Can you create subselect instead of IN clause? That will shorten sql. Maybe that could help for such a big number of values in IN clause. Something like this:
DELETE FROM OUR_TABLE WHERE ID IN
(SELECT ID FROM somewhere WHERE some_condition)
Deleting large number of records can be sped up with some interventions in database, if database model permits. Here are some strategies:
you can speed things up by dropping indexes, deleting records and recreating indexes again. This will eliminate rebalancing index trees while deleting records.
drop all indexes on table
delete records
recreate indexes
if you have lots of relations to this table, try disabling constraints if you are absolutely sure that delete command will not break any integrity constraint. Delete will go much faster because database won't be checking integrity. Enable constraints after delete.
disable integrity constraints, disable check constraints
delete records
enable constraints
disable triggers on table, if you have any and if your business rules allow that.

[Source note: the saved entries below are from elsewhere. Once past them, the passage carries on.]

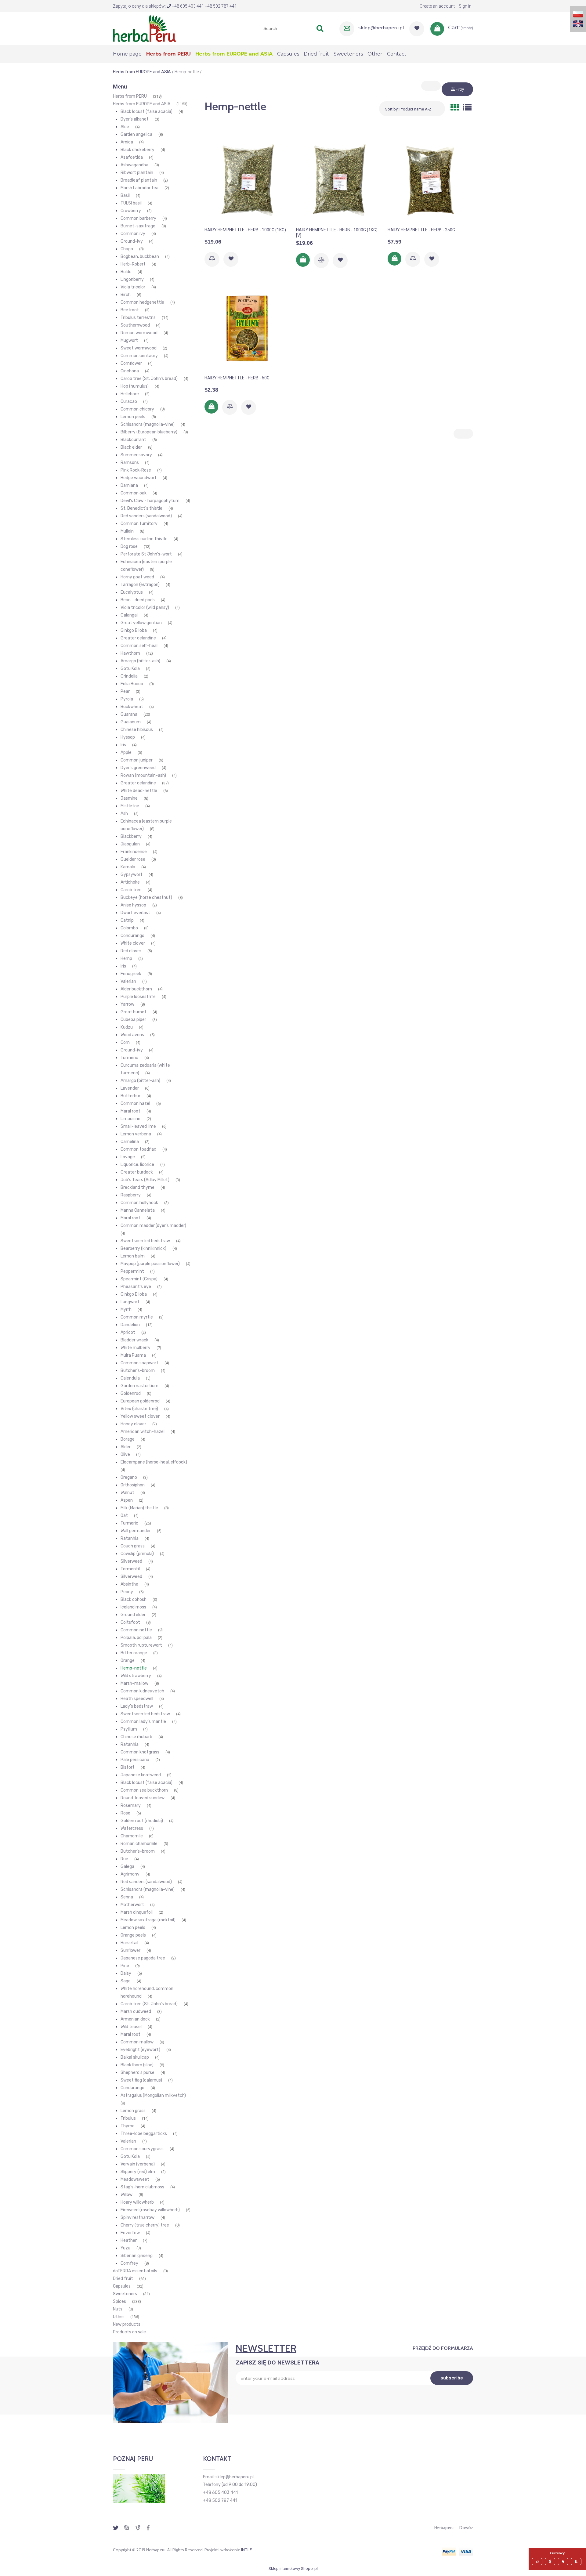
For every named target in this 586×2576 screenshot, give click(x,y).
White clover (133, 943)
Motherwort (132, 1904)
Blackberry (131, 836)
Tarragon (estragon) (140, 584)
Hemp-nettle (134, 1668)
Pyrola (127, 699)
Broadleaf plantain (139, 180)
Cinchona (130, 371)
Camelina (130, 1141)
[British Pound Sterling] (577, 2561)
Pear (125, 691)
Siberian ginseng (137, 2255)
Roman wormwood (139, 332)
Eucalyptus (132, 592)
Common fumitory (139, 523)
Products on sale (129, 2332)
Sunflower (130, 1950)
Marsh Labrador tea (139, 187)
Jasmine (129, 798)
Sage (126, 1981)
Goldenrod (131, 1393)
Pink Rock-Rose (136, 470)
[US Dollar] (551, 2561)
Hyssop (128, 737)
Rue (124, 1858)
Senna (127, 1897)
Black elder (131, 447)
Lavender (130, 1088)
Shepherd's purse (137, 2072)
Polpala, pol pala (136, 1637)
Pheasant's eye (136, 1286)
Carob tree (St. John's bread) (149, 378)
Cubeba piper (133, 1019)
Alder (126, 1446)
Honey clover (133, 1424)
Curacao (129, 401)
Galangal (129, 615)
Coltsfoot (130, 1622)
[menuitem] (129, 54)
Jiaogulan (130, 844)
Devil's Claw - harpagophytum (150, 500)
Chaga (127, 248)
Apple (126, 752)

Delete records, then enable triggers.
last, do as other suggested - make a copy of the table that contains rows that are not to be deleted, then drop original, rename copy and recreate integrity constraints, if there are any.
I would try combination of 1, 2 and 3. If that does not work, then 4. If everything is slow, I would look for bigger box - more memory, faster disks.

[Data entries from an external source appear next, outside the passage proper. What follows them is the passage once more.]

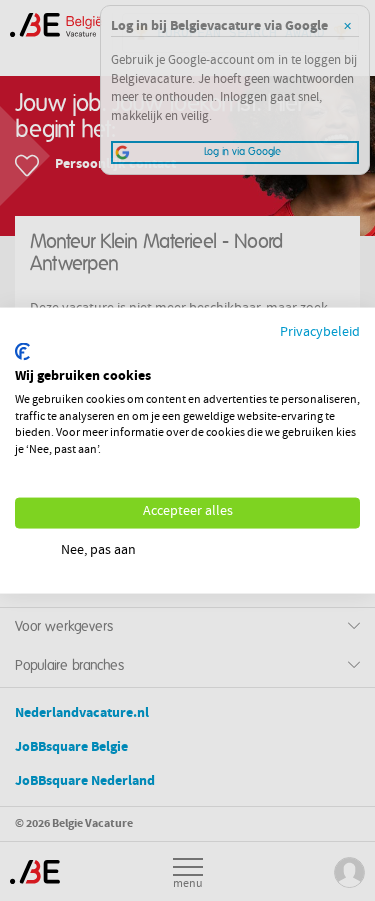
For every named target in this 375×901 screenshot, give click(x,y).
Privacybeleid (320, 332)
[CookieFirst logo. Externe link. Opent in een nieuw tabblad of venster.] (22, 352)
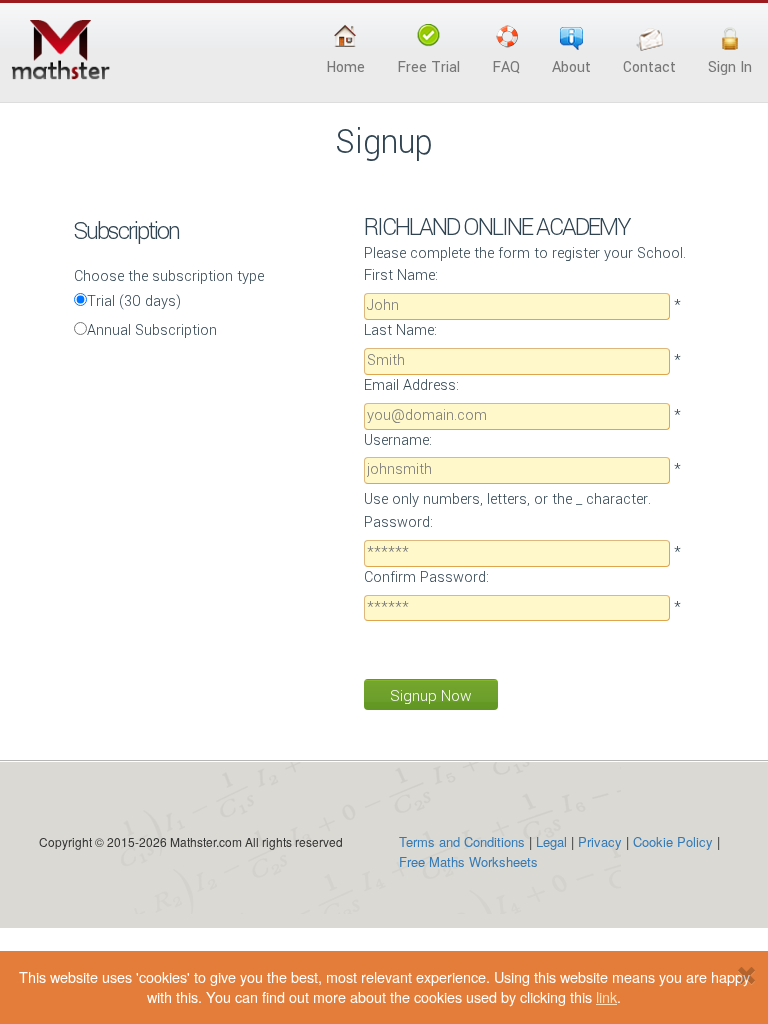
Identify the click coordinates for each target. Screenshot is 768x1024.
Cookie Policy (673, 841)
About (571, 67)
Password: (398, 522)
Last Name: (400, 330)
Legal (551, 841)
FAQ (506, 67)
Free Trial (428, 67)
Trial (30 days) (134, 301)
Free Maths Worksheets (468, 861)
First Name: (401, 275)
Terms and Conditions (462, 841)
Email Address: (411, 385)
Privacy (600, 841)
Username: (398, 440)
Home (345, 67)
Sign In (730, 67)
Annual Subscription (152, 330)
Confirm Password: (426, 577)
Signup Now (431, 696)
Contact (649, 67)
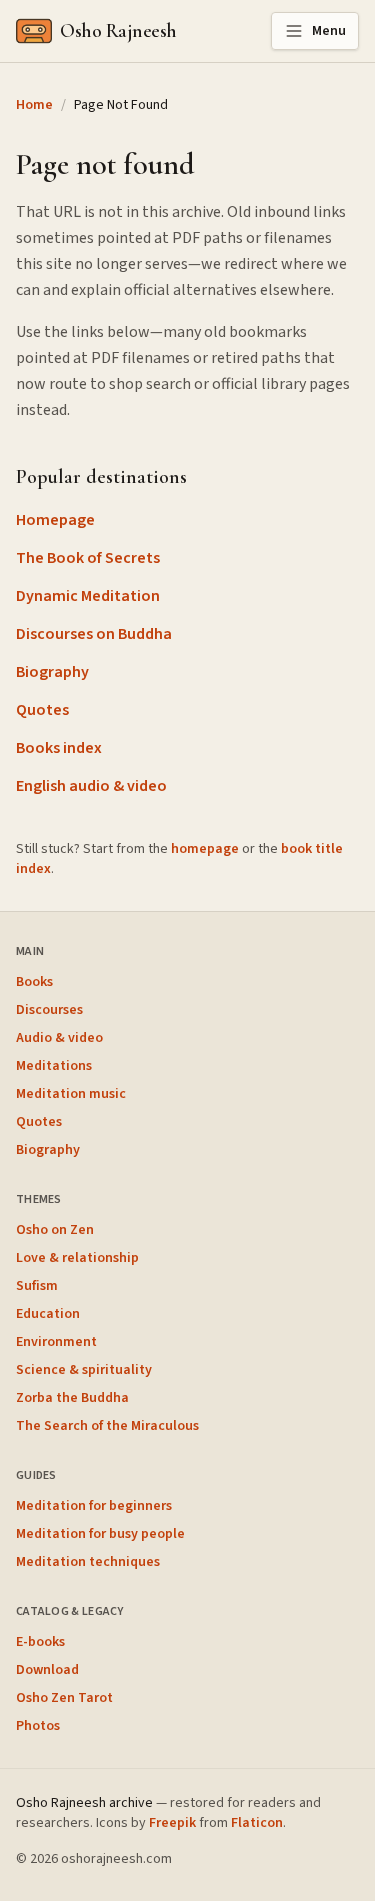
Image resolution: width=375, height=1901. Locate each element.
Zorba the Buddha (72, 1398)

Find out what is using up the performance!
In many cases you might use one of the solutions provided. But there might be others (based on Oracle knowledge, so things will be different on other databases. Edit: just saw that you mentioned sybase):
Do you have foreign keys on that table? Makes sure the referring ids are indexed
Do you have indexes on that table? It might be that droping before delete and recreating after the delete might be faster.
check the execution plan. Is it using an index where a full table scan might be faster? Or the other way round? HINTS might help
instead of a select into new_table as suggested above a create table as select might be even faster.
But remember: Find out what is using up the performance first.
When you are using DDL statements make sure you understand and accept the consequences it might have on transactions and backups.
Try sorting the ID you are passing into "in" in the same order as the table, or index is stored in. You may then get more hits on the disk cache.
Putting the ID to be deleted into a temp table that has the Ids sorted in the same order as the main table, may let the database do a simple scanned over the main table.
You could try using more then one connection and spiting the work over the connections so as to use all the CPUs on the database server, however think about what locks will be taken out etc first.
I also think that the temp table is likely the best solution.
If you were to do a "delete from .. where ID in (select id from ...)" it can still be slow with large queries, though. I thus suggest that you delete using a join - many people don't know about that functionality.
So, given this example table:
-- set up tables for this example
if exists (select id from sysobjects where name = 'OurTable' and type = 'U')
drop table OurTable
go
create table OurTable (ID integer primary key not null)
go
insert into OurTable (ID) values (1)
insert into OurTable (ID) values (2)
insert into OurTable (ID) values (3)
insert into OurTable (ID) values (4)
go
We can then write our delete code as follows:
create table #IDsToDelete (ID integer not null)
go
insert into #IDsToDelete (ID) values (2)
insert into #IDsToDelete (ID) values (3)
go
-- ... etc ...
-- Now do the delete - notice that we aren't using 'from'
-- in the usual place for this delete
delete OurTable from #IDsToDelete
where OurTable.ID = #IDsToDelete.ID
go
drop table #IDsToDelete
go
-- This returns only items 1 and 4
select * from OurTable order by ID
go
Does our_table have a reference on delete cascade?